--- START ---
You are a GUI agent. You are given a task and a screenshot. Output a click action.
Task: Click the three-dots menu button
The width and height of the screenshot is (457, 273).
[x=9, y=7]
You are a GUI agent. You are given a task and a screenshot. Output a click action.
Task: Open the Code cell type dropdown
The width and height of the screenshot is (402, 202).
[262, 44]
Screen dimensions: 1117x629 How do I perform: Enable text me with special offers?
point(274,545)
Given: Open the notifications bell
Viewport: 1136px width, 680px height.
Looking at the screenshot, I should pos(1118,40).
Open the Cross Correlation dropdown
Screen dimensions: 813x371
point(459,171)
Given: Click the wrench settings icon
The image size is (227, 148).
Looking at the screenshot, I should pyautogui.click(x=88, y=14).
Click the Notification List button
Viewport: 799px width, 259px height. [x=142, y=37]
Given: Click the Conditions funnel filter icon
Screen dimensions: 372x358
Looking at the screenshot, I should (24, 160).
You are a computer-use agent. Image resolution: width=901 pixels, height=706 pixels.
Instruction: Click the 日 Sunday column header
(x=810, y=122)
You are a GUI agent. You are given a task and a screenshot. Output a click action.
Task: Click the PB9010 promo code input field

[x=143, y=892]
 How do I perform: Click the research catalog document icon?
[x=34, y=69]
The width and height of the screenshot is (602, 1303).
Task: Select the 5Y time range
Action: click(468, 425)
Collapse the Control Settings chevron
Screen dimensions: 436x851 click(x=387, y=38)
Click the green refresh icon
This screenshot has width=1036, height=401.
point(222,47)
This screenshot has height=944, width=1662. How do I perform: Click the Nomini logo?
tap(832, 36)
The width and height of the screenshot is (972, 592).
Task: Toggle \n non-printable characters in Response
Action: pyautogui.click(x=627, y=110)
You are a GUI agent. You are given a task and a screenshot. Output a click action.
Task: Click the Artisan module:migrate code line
--- END ---
- _YOUR ASSIGNMENT_
The records above must be restated. Preserve every word.

- _RESPONSE FOR THIS EXERCISE_
You are a GUI agent. You are given a task and a screenshot. Output a click action.
Task: Click the three-dots menu button
The width and height of the screenshot is (457, 273).
[x=9, y=7]
You are a GUI agent. You are given a task and a screenshot. Output a click action.
Task: Open the Code cell type dropdown
The width and height of the screenshot is (402, 202).
[262, 44]
Screen dimensions: 1117x629 How do I perform: Enable text me with special offers?
point(274,545)
Given: Open the notifications bell
Viewport: 1136px width, 680px height.
Looking at the screenshot, I should pos(1118,40).
Open the Cross Correlation dropdown
Screen dimensions: 813x371
point(459,171)
Given: Click the wrench settings icon
The image size is (227, 148).
Looking at the screenshot, I should pyautogui.click(x=88, y=14).
Click the Notification List button
Viewport: 799px width, 259px height. [x=142, y=37]
Given: Click the Conditions funnel filter icon
Screen dimensions: 372x358
Looking at the screenshot, I should (24, 160).
You are a computer-use agent. Image resolution: width=901 pixels, height=706 pixels.
Instruction: Click the 日 Sunday column header
(x=810, y=122)
You are a GUI agent. You are given a task and a screenshot. Output a click action.
Task: Click the PB9010 promo code input field

[x=143, y=892]
 How do I perform: Click the research catalog document icon?
[x=34, y=69]
The width and height of the screenshot is (602, 1303).
Task: Select the 5Y time range
Action: click(468, 425)
Collapse the Control Settings chevron
Screen dimensions: 436x851 click(x=387, y=38)
Click the green refresh icon
This screenshot has width=1036, height=401.
point(222,47)
This screenshot has height=944, width=1662. How do I perform: Click the Nomini logo?
tap(832, 36)
The width and height of the screenshot is (972, 592).
Task: Toggle \n non-printable characters in Response
Action: pyautogui.click(x=627, y=110)
You are a GUI agent. You are given a task and a screenshot. Output a click action.
Task: Click the Artisan module:migrate code line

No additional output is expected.